Friday is Chorus day. I am not sure why, but a solid majority of fifth graders hate Chorus. My class last year would dissolve in to a horde of anarchist preschoolers when it came time to transition to chorus. One of my students this year, we'll call him David, has harbored a particularly visceral aversion to the "Special." So on Friday when it came time to go to Chorus, David went to the bathroom. For an hour.
When I picked the class up from chorus they were a bit rough around the edges but more or less in tact. We were back in our room taking out our reading journals before I realized that David was missing. "Has anyone seen David?" Nope. No one had seen him. He most certainly had not been in Chorus. Crap. Day three and I've already lost a student.
I called the office and asked them to look for David. Two seconds later I heard footsteps coming down the stairs outside my classroom. Five seconds later I heard a page over the loud speaker, "David Smith, please return to your classroom. David Smith, return to your classroom immediately." The footsteps stopped abruptly. Double crap. If David was about to return to class, he sure wasn't going to now that he had been publically humiliated.
Over the next hour I tried to introduce my students to our writing workshop routines, review expectations for rough drafts, and evaluate their ability to write a topic sentence with supporting details, while coaxing David out of his major funk in the stairwell. At first he refused to enter the room. I jogged down the hall and asked for the principal's support. She got him to come in the room, where he sat at his desk with his head and arms pulled in to his shirt like a turtle in rush hour traffic. When the reading and writing blocks had passed and it was at last time for recess, he got up to go out with his peers. Not so fast. I reminded him that he had not completed the assignment and the consequence was to work during recess (this consequence had been established early on). When I told him he needed to go to the office to complete his work, I saw his true colors. Refusal, yelling, throwing papers. "I hate you!" "I hate school!" "I can't write!" "I'm dumb!" "This is boring!" I took a deep breath. I thought about leaving the room to go have my lunch, or at least make him think that I was going to have lunch, but I wasn't sure I could trust him not to break something. I did not want to engage, but I also did not want him to continue to throw a tempter trantrum in my room. The principal hadn't been much help. The counselor and Student Support guy were not in the building. I had no one to call.
So I called his mother. As I dialed I prayed that he had a healthy amount of fear of his mother, and simultaneously acknowledged that he probably did not.
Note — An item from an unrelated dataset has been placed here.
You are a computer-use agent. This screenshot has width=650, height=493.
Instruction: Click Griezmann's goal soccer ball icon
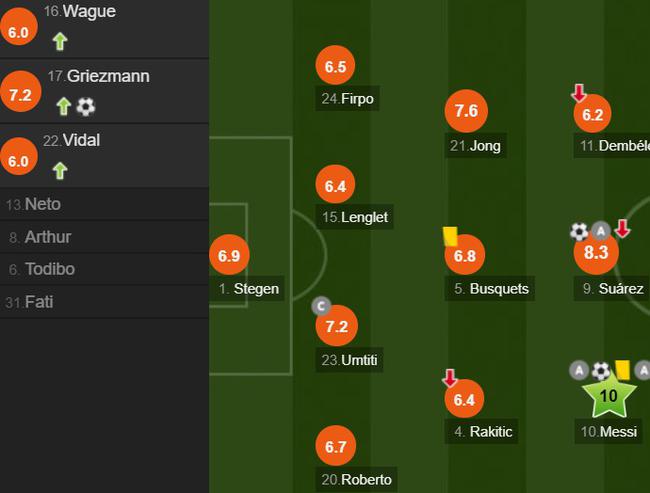[x=86, y=107]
As soon as I handed him my cell phone and he crawled crying in to the corner, I realized I had made a mistake. Triple crap. Now he was using up my cell minutes complaining about me to his mom.
While he whimpered about mean teachers I went over the events in my head to see if/how I had screwed this up. I had not raised my voice. I had attempted to negotiate (which they say you never should with terrorists, by the way). I had been kind and supportive, but firm. He had to do his work. This was a major test of boundaries, and I'd be damned if I gave an inch. (But, cell phone? Sure, take it.)
I finally did raise my voice to insist that he hand back my cell phone. Miraculously he did and then agreed to go to the office for the rest of recess. I spent the rest of my lunch talking down his mother (again on the phone) who was understadably confused and upset to have such an introduction to her child's teacher. In the end, she agreed that setting boundaries was important. And after lunch, David was a perfect angel, as he was again today. He's a smart kid after all.
I guess he really just hates Chorus.
2 comments:
Fun blog. What a job you have!
Figuring out how to set the tone in a classroom community seems to be about 78.5% of teaching. How will we live together? Isn't that the essential question for all of us? I wish you had more support in the moment -- a social worker at the right second could really help a student unpack what just happened and what the choices might be going forward. AND forge a relationship that could last from year to year, teacher to teacher. Are these folks spread across multiple buildings in your district?
Stay strong. Write when you can.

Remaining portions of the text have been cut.